**TASKS TO COMPLETE:**
1. Repeat word for word the part of the passage on loneliness below that begins with the words "Freedom costs loneliness." and stops after the words "any of them.".
2. Translate this sentence from the passage on loneliness below into Spanish: "Christians believe that our first family isn't the only important one in our lives."

And all of us, in our expert knowledge of various types of cosmic loneliness, have the resources, if we are paying attention, to consider and imagine, not our own, which comes so easy, but that of those around us.
In a book on suffering, Phillip Yancey insists:
“Every survey shows that a person who is connected with a caring community heals faster and better. Known “enemies of recovery” such as stress, guilt, anger, anxiety, and loneliness are best defeated by a compassionate community.”
As lonely but connected folks who belong to one-anothering communities of compassion called churches, we have a commission to anticipate, notice, and act, even if in inadequate, awkward, and fumbling ways, toward the loneliness in our midst.
The first place to look? The un-tied.
CS Lewis, in his bereavement writes to his friend Peter Vide:
“For I am—oh God that I were not—very free now. One doesn’t realise in early life that the price of freedom is loneliness. To be happy one must be tied.”
Freedom costs loneliness. Being bungee-corded to a community brings the salve of ameliorated loneliness.
So look around at who is less “tied” in than others. Give special consideration to the unhitched.
Unless you are a single woman, or an unmarried man, you may not have reckoned with the unintended but nonetheless biting sting of being surrounded by families. Especially if you are unaffiliated with any of them.
Christians believe that our first family isn’t the only important one in our lives. In fact, our adoptive family, the family of God called the church is a widening span of concern, resource, and happy formation for us. And plus, the task before us, like all God’s aspirations for his purchased people, are much too demanding and ambitious for any one solitary soul.

**AVAILABLE DATA:**
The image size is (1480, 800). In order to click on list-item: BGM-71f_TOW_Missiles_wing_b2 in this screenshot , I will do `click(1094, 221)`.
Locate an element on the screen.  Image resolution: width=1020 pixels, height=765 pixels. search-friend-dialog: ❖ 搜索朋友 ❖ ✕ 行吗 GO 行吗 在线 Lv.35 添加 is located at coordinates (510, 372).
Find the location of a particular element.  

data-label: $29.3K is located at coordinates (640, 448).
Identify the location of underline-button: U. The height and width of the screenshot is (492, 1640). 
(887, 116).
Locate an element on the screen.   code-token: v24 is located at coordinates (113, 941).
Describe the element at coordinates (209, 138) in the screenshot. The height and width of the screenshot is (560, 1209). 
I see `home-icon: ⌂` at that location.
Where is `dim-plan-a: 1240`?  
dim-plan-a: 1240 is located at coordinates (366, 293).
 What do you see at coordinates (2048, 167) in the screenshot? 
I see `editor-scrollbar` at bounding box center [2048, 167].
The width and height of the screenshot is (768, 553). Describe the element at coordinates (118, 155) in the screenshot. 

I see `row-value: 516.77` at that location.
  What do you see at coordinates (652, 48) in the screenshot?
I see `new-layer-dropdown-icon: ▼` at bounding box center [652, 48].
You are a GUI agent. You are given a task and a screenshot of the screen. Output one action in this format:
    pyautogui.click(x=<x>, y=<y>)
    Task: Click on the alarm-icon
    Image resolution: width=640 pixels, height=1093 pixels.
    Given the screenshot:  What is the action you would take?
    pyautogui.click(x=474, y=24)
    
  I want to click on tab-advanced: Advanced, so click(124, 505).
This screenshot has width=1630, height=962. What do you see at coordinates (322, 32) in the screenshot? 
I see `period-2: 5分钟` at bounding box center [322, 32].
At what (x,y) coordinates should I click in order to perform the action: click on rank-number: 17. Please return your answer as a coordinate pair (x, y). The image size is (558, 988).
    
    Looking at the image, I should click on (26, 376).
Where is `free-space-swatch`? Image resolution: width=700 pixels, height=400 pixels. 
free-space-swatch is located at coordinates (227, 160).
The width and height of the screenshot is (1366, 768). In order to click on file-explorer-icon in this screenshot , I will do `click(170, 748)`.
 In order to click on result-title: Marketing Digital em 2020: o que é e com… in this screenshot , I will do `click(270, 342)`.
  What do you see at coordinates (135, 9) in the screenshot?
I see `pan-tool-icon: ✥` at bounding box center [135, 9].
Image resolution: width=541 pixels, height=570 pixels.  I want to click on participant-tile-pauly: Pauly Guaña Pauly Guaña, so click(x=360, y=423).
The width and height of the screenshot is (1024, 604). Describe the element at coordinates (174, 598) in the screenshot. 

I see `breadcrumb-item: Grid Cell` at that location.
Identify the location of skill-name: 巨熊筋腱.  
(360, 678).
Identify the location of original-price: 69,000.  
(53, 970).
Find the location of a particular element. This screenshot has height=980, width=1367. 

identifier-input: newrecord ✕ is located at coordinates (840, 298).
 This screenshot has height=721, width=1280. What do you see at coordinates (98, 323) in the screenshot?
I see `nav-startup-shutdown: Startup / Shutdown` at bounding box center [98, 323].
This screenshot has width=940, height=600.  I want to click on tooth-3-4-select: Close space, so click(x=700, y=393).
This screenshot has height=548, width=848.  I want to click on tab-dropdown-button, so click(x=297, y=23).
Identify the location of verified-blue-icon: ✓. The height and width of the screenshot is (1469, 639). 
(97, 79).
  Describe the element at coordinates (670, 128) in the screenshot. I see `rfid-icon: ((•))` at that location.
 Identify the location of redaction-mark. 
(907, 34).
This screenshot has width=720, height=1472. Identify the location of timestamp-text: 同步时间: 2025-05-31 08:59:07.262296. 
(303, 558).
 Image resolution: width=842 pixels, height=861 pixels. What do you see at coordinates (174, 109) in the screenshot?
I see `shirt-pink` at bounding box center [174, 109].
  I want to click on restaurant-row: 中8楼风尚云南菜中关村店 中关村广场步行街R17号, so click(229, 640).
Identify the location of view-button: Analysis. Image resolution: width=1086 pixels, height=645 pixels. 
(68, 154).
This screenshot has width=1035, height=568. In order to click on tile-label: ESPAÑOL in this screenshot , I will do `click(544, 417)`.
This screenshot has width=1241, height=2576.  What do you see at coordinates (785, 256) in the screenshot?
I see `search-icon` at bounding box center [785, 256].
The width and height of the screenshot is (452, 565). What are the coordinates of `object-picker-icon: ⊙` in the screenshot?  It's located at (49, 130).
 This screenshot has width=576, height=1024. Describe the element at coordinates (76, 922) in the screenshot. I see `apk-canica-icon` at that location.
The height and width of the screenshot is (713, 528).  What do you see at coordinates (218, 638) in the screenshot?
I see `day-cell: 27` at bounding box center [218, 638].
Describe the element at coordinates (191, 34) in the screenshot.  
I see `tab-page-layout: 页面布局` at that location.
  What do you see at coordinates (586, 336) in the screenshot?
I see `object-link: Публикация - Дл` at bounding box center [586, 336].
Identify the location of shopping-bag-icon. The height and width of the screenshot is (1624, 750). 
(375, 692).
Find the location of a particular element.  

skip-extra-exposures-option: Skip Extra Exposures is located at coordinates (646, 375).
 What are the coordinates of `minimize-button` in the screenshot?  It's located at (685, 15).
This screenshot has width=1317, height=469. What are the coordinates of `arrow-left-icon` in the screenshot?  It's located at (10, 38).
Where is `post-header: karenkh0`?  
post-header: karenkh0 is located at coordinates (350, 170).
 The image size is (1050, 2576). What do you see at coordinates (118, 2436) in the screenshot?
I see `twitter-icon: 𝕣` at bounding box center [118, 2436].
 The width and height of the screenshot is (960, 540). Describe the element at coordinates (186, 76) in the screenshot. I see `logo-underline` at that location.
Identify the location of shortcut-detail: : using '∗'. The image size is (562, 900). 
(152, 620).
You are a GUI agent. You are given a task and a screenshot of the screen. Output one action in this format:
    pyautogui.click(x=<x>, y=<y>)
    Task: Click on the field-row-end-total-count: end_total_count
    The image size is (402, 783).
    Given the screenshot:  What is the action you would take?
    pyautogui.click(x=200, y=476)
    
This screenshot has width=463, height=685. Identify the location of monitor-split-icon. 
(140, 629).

**SOLUTIONS TO THE PROBLEMS:**
1.
Freedom costs loneliness. Being bungee-corded to a community brings the salve of ameliorated loneliness.
So look around at who is less “tied” in than others. Give special consideration to the unhitched.
Unless you are a single woman, or an unmarried man, you may not have reckoned with the unintended but nonetheless biting sting of being surrounded by families. Especially if you are unaffiliated with any of them.

2. Los cristianos creen que nuestra primera familia no es la única importante en nuestras vidas.